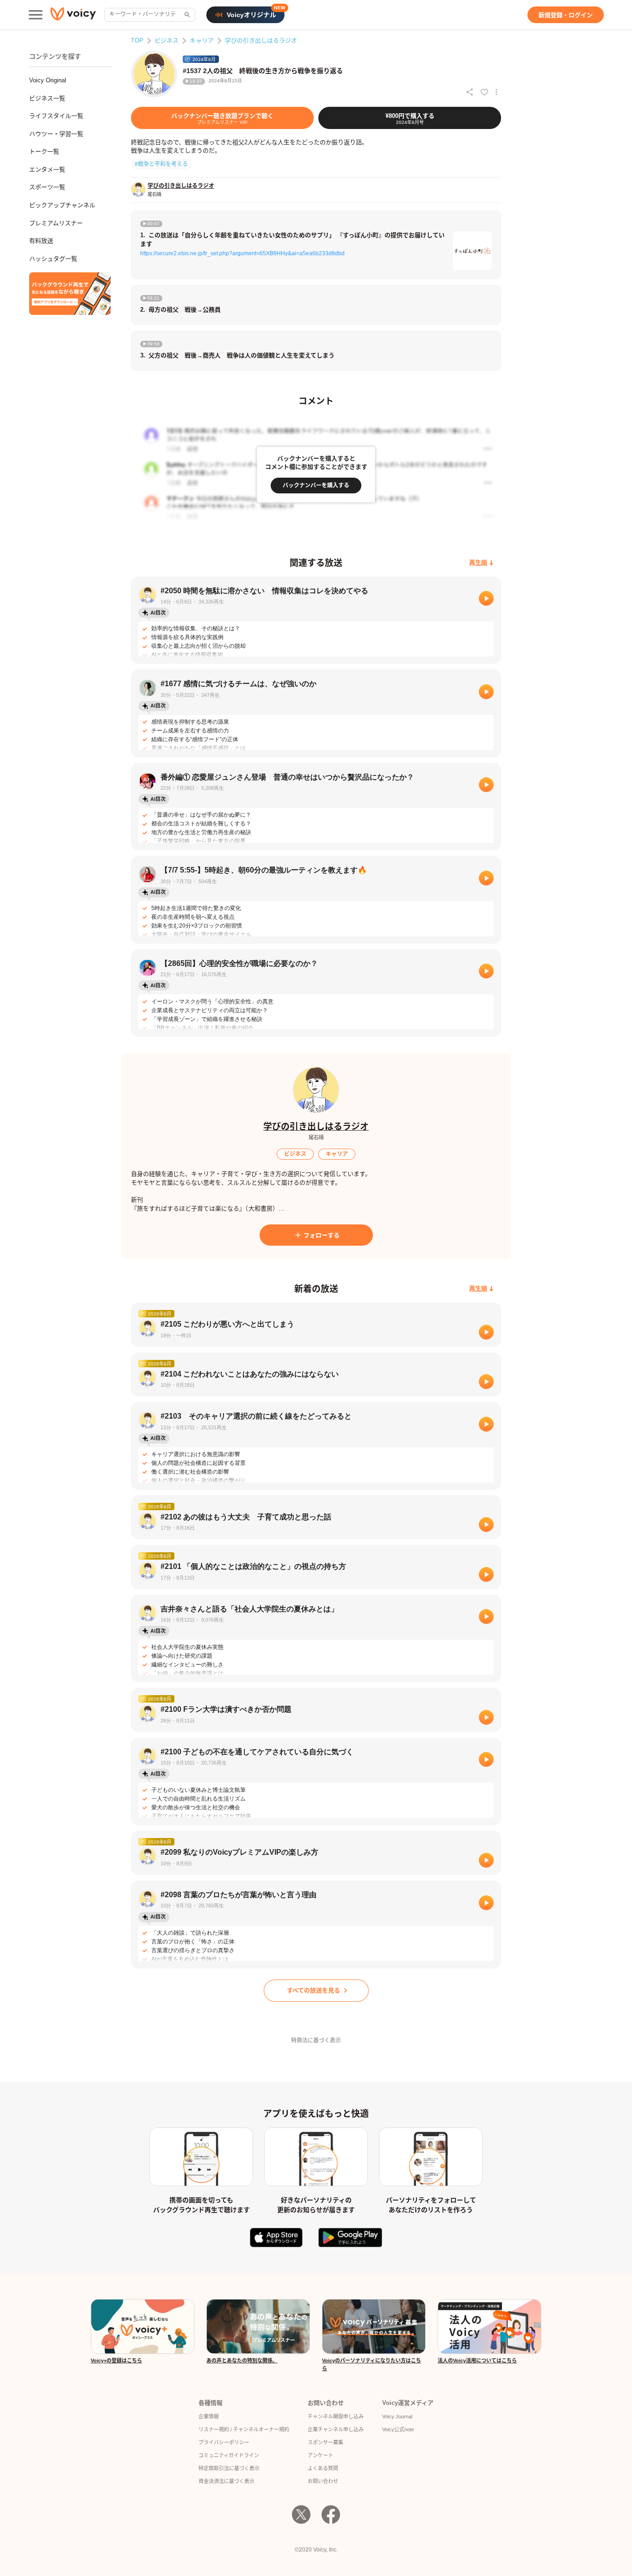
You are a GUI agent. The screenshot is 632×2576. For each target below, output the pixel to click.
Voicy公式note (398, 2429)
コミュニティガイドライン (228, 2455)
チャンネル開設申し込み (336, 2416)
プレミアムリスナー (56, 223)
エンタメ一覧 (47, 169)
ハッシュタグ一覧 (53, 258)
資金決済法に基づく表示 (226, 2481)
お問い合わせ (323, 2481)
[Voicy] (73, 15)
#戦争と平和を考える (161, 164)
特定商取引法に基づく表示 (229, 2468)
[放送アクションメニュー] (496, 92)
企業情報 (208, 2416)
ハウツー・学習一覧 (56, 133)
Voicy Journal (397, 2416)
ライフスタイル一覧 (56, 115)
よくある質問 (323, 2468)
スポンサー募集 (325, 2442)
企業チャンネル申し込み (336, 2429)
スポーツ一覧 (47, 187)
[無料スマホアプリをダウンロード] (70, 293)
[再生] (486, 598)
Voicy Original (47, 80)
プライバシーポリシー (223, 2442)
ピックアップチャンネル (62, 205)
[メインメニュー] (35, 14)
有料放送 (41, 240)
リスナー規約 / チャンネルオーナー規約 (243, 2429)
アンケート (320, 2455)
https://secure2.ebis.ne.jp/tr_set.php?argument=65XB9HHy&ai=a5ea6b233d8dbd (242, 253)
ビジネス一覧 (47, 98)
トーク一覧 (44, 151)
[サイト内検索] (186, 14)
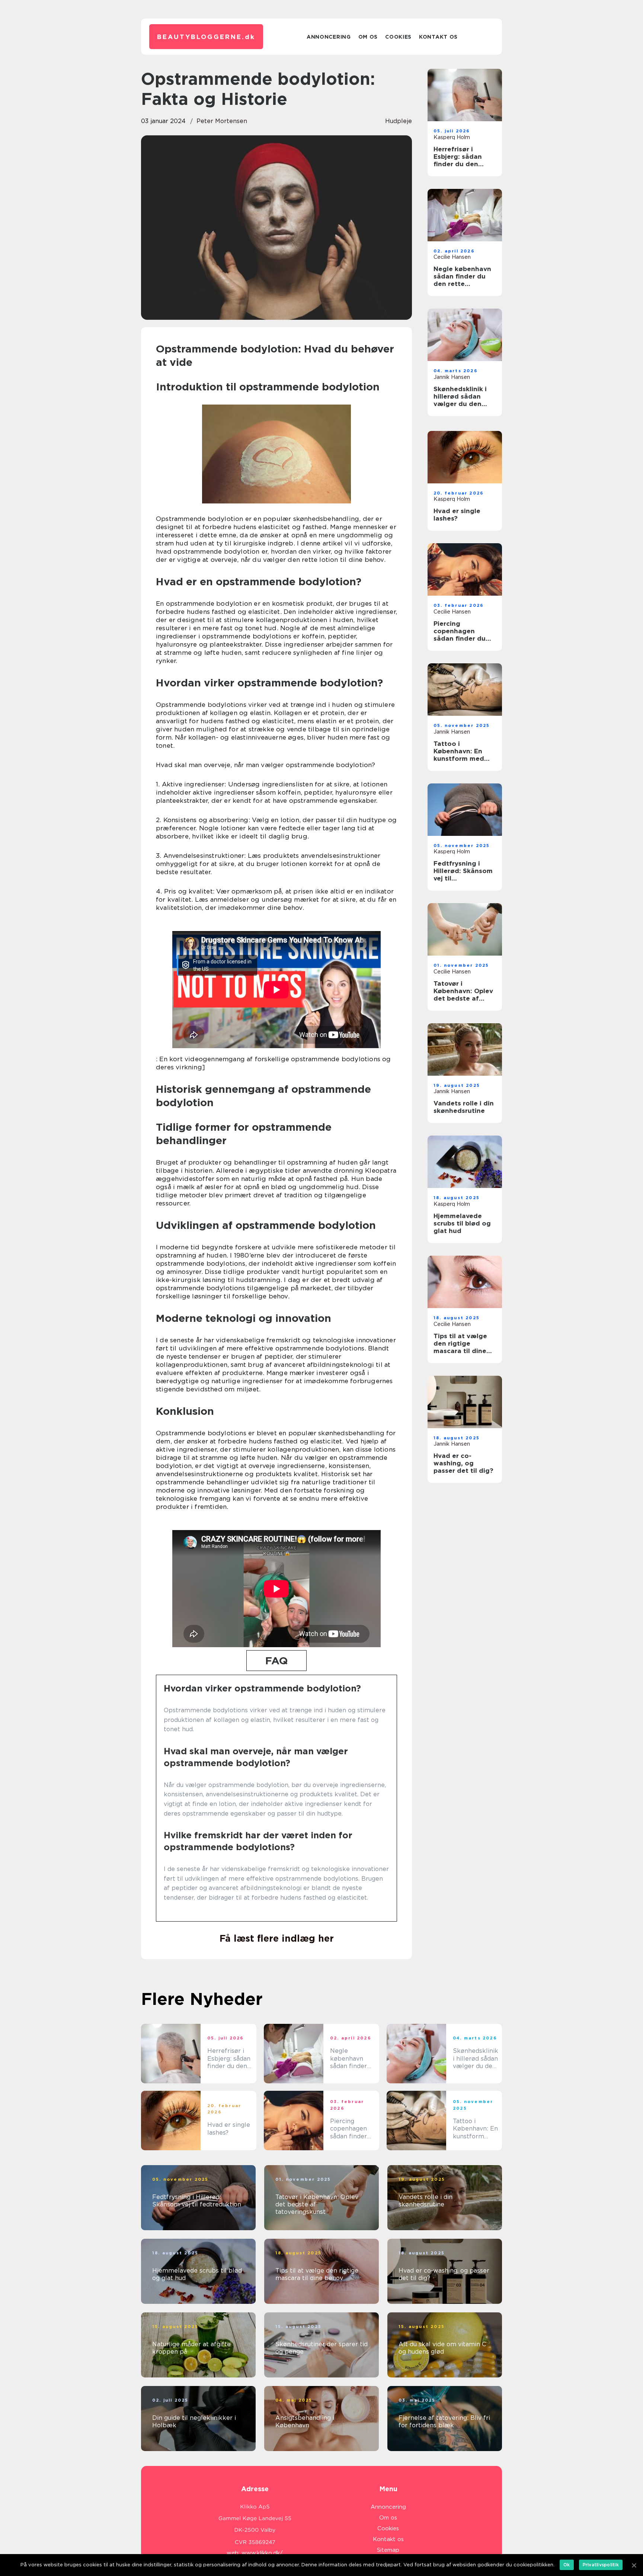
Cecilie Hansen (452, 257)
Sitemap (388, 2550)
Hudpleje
▬▬▬
Work item. Would you copy the lines from the one holding "リスナー規約 / チャンネルオーナー規約 (243, 2429)" down to the last line of the material, both included, exactly and with nothing added, skipping the pictures?

Solution for this task.
リスナー規約 / チャンネルオーナー規約 (243, 2429)
アンケート (320, 2455)
https://secure2.ebis.ne.jp/tr_set.php?argument=65XB9HHy&ai=a5ea6b233d8dbd (242, 253)
ビジネス一覧 (47, 98)
トーク一覧 (44, 151)
[サイト内検索] (186, 14)
Cecilie Hansen (452, 257)
Sitemap (388, 2550)
Hudpleje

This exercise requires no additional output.